Salen a la calle a por comida, principalmente latas, y solo se topan con fantasmas caminando. No está claro si la gente está muerta o viva. Al final, guiados por la señora del médico, entran en un Iglesia que está abarrotada de gente. La esposa del galeno contempla, creyendo que se ha vuelto loca, “a un hombre clavado en la cruz con una venda blanca en los ojos y al lado a una mujer con el corazón traspasado por siete espadas (…) Todas las imágenes del templo tenían los ojos tapados con una venda blanca”[8].

La mujer del médico se desmaya. “Había sido el cura de la Iglesia el que había puesto la venda a Jesús para decir, al fin, que Dios no merece ver”.

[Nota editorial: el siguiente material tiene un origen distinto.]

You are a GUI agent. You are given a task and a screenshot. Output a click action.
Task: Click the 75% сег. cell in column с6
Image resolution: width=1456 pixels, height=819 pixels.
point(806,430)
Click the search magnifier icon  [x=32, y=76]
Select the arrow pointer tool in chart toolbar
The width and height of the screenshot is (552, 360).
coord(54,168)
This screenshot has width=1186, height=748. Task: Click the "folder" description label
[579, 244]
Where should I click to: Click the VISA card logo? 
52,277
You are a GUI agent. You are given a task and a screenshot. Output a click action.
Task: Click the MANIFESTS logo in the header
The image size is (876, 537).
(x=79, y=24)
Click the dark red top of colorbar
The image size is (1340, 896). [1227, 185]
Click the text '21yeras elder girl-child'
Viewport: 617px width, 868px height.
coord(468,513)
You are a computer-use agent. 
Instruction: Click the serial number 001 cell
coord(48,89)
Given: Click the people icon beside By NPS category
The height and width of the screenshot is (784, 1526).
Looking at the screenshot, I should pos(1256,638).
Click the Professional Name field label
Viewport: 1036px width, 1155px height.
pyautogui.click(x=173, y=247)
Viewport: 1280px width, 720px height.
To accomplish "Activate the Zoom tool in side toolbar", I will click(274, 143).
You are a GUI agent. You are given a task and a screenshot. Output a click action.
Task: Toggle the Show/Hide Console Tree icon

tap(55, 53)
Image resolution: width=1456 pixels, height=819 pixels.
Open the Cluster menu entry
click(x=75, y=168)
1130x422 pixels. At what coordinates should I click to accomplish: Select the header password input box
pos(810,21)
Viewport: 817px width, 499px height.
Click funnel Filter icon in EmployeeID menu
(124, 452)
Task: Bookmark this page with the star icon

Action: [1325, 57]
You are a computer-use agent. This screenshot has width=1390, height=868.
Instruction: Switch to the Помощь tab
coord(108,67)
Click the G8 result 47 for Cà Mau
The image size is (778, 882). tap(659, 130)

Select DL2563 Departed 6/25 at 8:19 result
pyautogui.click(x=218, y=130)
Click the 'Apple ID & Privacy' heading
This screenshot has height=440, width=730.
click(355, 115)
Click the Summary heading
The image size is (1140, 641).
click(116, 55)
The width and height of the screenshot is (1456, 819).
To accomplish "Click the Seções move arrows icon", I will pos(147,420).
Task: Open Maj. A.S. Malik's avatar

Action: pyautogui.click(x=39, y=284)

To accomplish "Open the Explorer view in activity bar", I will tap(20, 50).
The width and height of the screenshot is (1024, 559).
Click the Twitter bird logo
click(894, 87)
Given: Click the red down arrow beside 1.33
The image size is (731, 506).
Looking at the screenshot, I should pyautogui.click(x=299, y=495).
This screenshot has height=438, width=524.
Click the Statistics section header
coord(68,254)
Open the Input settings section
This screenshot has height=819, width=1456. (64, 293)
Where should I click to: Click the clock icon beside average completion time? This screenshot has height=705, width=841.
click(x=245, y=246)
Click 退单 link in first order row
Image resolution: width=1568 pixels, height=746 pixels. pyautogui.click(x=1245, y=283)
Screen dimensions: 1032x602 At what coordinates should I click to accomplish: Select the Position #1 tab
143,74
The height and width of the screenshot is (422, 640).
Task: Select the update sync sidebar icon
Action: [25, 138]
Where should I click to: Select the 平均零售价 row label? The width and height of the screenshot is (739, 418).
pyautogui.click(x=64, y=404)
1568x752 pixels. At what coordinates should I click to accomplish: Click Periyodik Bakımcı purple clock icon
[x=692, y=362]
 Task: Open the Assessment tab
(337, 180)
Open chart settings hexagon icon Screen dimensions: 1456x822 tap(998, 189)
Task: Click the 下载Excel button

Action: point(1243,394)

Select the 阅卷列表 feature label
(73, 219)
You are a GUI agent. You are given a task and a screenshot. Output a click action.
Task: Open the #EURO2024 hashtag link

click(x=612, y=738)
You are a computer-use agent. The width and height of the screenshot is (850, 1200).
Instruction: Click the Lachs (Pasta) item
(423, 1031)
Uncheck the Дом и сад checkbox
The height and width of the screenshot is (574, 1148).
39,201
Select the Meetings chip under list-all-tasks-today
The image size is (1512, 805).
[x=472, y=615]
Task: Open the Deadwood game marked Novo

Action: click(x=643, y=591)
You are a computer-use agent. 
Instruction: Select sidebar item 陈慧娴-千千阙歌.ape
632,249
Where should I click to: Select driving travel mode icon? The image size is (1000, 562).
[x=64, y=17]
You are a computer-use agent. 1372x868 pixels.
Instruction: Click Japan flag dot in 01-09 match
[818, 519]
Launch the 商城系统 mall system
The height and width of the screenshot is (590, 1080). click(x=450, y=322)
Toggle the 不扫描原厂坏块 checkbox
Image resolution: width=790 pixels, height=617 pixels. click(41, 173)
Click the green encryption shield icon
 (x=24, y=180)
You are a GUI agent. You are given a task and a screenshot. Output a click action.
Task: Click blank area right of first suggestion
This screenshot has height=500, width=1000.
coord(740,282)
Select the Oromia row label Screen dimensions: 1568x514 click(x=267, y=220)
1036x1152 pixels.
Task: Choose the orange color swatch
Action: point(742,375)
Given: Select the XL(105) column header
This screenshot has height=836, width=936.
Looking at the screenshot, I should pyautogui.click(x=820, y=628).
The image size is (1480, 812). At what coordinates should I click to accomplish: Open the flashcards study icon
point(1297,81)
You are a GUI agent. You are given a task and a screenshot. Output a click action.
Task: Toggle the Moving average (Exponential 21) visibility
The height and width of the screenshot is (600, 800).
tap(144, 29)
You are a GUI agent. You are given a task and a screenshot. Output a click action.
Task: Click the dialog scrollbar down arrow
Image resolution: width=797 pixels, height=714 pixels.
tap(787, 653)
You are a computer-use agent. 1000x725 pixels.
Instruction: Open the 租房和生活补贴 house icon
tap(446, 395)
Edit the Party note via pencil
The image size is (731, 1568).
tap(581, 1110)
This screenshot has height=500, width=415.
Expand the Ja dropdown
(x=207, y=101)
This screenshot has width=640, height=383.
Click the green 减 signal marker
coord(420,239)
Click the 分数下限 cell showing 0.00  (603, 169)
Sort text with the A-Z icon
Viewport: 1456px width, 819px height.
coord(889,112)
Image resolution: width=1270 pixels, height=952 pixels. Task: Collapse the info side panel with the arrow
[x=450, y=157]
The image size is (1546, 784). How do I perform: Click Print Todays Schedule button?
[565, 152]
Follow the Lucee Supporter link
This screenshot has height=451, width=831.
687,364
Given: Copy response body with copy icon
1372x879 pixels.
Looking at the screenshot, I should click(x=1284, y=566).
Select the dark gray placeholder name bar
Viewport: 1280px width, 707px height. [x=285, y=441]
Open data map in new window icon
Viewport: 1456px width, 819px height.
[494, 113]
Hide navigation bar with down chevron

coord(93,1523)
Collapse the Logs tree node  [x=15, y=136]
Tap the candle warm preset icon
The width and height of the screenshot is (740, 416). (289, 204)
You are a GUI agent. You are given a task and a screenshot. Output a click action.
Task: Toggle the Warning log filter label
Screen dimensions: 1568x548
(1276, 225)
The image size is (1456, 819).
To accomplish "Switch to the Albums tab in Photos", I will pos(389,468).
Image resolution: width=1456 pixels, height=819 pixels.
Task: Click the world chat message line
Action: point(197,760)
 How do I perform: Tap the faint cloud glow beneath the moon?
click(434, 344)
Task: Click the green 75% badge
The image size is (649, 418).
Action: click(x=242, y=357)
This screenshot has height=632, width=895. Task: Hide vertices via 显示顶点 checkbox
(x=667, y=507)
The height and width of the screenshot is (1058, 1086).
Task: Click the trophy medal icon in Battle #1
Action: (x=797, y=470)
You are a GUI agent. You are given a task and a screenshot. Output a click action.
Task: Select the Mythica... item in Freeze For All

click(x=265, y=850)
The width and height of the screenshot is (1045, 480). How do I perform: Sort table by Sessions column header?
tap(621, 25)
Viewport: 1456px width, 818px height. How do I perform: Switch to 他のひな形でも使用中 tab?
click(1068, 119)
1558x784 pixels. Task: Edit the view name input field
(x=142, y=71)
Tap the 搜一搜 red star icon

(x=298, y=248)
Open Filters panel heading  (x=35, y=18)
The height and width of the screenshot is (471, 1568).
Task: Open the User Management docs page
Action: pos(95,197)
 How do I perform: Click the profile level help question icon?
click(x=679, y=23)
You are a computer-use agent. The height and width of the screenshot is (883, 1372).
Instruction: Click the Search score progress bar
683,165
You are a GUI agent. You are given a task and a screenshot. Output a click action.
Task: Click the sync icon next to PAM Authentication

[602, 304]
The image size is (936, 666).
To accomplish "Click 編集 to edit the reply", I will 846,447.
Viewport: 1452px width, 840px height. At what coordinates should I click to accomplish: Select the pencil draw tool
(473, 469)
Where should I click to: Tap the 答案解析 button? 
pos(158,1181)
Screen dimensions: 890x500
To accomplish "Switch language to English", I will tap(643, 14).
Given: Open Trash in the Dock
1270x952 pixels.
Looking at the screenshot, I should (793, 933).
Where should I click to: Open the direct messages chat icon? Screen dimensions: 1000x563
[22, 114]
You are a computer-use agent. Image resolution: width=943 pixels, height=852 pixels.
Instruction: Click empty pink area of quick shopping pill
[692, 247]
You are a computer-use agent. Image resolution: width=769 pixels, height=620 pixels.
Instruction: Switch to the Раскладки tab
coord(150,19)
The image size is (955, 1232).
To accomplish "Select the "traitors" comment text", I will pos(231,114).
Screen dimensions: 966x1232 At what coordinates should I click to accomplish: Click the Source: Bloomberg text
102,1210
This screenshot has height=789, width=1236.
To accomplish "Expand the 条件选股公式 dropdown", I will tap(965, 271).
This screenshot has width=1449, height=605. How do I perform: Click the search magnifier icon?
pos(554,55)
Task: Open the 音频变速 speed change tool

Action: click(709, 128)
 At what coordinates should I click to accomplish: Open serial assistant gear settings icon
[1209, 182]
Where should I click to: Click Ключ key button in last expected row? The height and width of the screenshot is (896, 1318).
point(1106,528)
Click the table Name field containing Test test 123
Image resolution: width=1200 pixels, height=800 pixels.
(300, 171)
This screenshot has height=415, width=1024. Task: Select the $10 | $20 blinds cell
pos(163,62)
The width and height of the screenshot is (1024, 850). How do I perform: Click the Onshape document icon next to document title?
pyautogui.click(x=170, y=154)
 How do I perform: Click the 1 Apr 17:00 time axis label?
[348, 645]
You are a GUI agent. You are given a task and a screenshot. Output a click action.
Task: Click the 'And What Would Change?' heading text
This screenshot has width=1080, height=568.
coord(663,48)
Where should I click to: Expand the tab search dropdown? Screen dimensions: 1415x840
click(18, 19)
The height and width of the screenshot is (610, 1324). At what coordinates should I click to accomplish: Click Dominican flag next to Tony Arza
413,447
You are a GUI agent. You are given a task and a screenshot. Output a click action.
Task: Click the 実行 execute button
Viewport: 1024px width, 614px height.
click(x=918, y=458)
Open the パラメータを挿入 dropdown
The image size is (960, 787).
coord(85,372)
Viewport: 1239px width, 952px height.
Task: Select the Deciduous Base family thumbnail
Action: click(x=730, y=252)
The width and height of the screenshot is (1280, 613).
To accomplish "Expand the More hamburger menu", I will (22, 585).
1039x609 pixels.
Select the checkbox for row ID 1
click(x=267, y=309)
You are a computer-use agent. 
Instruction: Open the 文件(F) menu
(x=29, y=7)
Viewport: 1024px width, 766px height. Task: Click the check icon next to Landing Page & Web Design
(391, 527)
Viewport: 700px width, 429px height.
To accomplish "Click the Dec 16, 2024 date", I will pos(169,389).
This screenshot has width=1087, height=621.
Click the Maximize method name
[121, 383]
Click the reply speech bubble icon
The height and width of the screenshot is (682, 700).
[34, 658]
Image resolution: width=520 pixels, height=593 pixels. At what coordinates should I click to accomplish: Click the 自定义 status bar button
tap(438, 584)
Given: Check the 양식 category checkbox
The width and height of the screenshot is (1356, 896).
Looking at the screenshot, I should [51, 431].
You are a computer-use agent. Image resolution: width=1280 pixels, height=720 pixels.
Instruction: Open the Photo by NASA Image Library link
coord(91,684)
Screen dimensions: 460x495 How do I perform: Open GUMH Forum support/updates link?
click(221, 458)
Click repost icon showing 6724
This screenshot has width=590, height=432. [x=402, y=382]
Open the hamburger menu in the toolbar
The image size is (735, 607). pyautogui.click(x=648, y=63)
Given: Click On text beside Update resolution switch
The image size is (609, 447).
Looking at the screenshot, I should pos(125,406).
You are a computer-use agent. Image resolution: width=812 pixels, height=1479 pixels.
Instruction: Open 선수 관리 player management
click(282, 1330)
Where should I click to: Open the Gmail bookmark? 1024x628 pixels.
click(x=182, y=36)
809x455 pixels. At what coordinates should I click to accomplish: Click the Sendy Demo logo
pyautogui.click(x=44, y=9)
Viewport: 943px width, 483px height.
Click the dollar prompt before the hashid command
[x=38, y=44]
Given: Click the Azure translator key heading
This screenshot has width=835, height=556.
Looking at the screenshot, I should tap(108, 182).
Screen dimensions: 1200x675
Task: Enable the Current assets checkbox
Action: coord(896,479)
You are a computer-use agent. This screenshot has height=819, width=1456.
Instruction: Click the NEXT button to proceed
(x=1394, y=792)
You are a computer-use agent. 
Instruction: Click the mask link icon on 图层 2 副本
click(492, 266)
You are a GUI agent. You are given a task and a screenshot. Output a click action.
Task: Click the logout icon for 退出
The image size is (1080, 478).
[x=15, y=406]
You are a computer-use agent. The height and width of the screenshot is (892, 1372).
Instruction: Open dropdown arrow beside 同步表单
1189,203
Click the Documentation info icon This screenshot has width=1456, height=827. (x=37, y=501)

La esposa del oftalmólogo recobra la consciencia y poco a poco la gente empieza a ver. La multitud grita ¡veo, veo, veo! Entre el grupo de los seis, el primero en recuperar la vista es el viejo de la venda negra. La segunda, la chica de las gafas oscuras.

El anciano, tal vez un alter ego de Saramago, medita así, mientras “los humanos” ya están seguros de que va a nacer el sol sobre una ciudad en fiestas:

“Se acabaron las idealizaciones emocionales, las falsas armonías en isla del desierto”.[9]


[1] Ensayo sobre la ceguera (Ed. Aguilar 1985). Los pasajes que cito en este artículo proceden de esa edición.

[2] La misma especialidad de Li Wenliang, el oftalmólogo chino que descubrió -y fue acusado de difundir bulos- “el coronavirus”.

[3] Ensayo sobre la ceguera. Págs. 33-34.

[4] Ibídem. Pág. 65.

[5] Ibídem. Pág. 78.

[6] Ibídem. Pág. 187.

[7] Ibídem. Pág. 198.

[8] Ibídem. 235.

[9] Ibídem. Pág. 242.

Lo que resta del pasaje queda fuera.